The tourniquet, one of the world’s oldest and most easily used medical tools, is making a comeback on American streets after more than a decade of war in Iraq and Afghanistan showed how a simple, 20-second procedure could save lives.

Now law-enforcement agencies nationwide are equipping officers with the blood-staunching bands in an effort to duplicate that battlefield success.

“The only silver lining that comes from any war is improvements in medical care and specifically in trauma care,” said John Holcomb, director of the Memorial Hermann Texas Trauma Institute, who is leading the push to give Houston police tourniquet kits.

Tourniquets fell out of favor during the Civil War, when prolonged use invited amputation, particularly for wounded men who lay on the battlefield for days. Those fears lingered, and tourniquets were rarely used, even in Vietnam.

Today, battlefields are often cleared in less than an hour, Holcomb said, and doctors know how little time they have to save both life and limb.

Instead of a cloth and metal, modern tourniquets feature Velcro and a plastic rod known as a windlass. But the basic operating principle has not changed since the Civil War: The device compresses damaged limbs to the point that blood vessels are squeezed shut and bleeding stops.

In Houston, all 5,000 officers are expected to be carrying the kits by September. Dallas officers got the same equipment late last year. Boston police received tourniquets shortly after last year’s marathon attack. New York and Los Angeles are in the process of obtaining them.

One of the most common emergencies encountered by officers is a motorcycle accident like the one that severed Jeremy Brooks’ right leg in May. Brooks barely remembers the crash, but he recalls clearly being told by doctors that the person who put the tourniquet on his severed limb at the scene probably saved his life – and possibly his knee. The knee will make it easier for him to be fitted for a prosthetic.

“I was surprised someone knew how to do it. … It’s not common nowadays,” said Brooks, who plans on learning how to use a tourniquet and carrying a kit himself.

When the U.S. went to war after the Sept. 11 attacks, most of the military did not have tourniquets, said Frank Butler, chairman of the Committee on Tactical Combat Casualty Care in the Army Medical Research and Material Command.

Change began in 2004 when Holcomb, a seasoned combat surgeon, was asked to help research battlefield deaths. The study found that deaths from blood loss were largely unchanged since Vietnam, when about 7.4 percent of fatalities bled to death. In the early years of the war in Afghanistan, hemorrhaging caused about 7.8 percent of deaths.

Doctors concluded that applying a tourniquet could cut those numbers. By 2011, deaths from bleeding extremities had decreased to 2.6 percent.

“There’s no question that the military has shown us that the earlier that you achieve hemorrhage control, the better patient outcomes are,” said Dr. Alex Eastman, a Dallas police lieutenant and interim chief of trauma surgery at Parkland Memorial Hospital.
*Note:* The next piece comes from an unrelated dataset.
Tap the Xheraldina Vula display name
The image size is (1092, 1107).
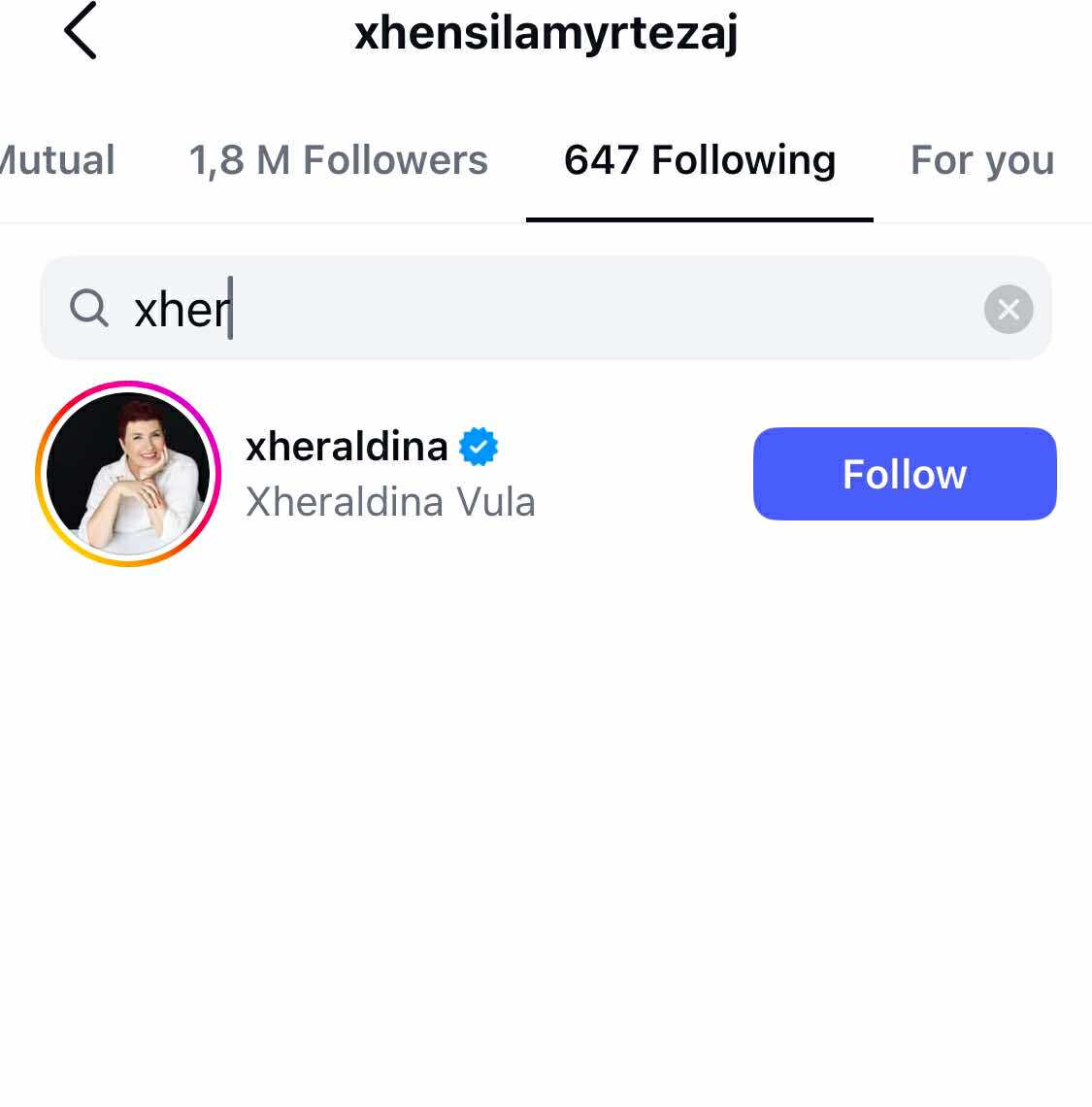tap(390, 502)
Ed Davis, who was Boston’s police commissioner during the marathon bombing, arrived at the scene to find dozens of critically injured people, some of whom had lost limbs. Tourniquets had been fashioned out of shirts and belts.
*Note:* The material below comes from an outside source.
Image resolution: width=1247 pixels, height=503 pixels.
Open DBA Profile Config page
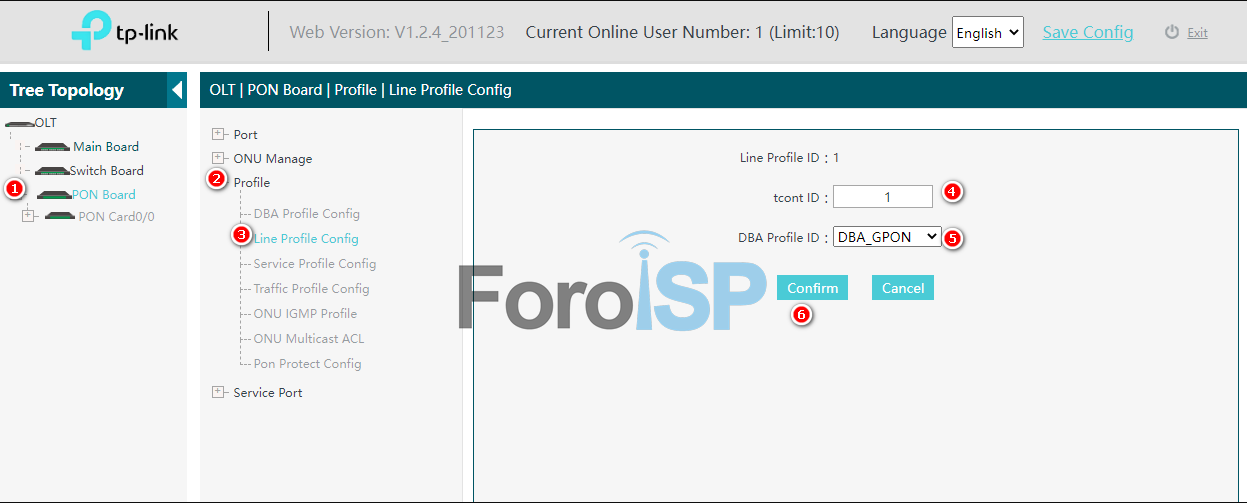click(306, 214)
“They were effective, but it was clear that if police officers had had them, we would have been in a much better situation to stem the bleeding,” Davis said.

Within two months, Davis ordered tourniquets for the department’s 2,250 officers.

The tool comes with some risks, however. The Red Cross and others warn that tourniquets can cause damage if used incorrectly. And without the windlass, Holcomb noted, it can be ineffective.

Huckabee is now helping train other Houston officers.

“You need to twist it to the point where it’s almost unbearable,” he says at a training session, watching officers wince and groan as the tourniquet tightens, cutting off blood flow to their arms.

Like other officers who served in the military, Huckabee carried tourniquets before the department distributed them. He was thankful for that experience last August when he encountered the bloody kitchen.

“This,” he tells the officers in training, “is near and dear to my heart.”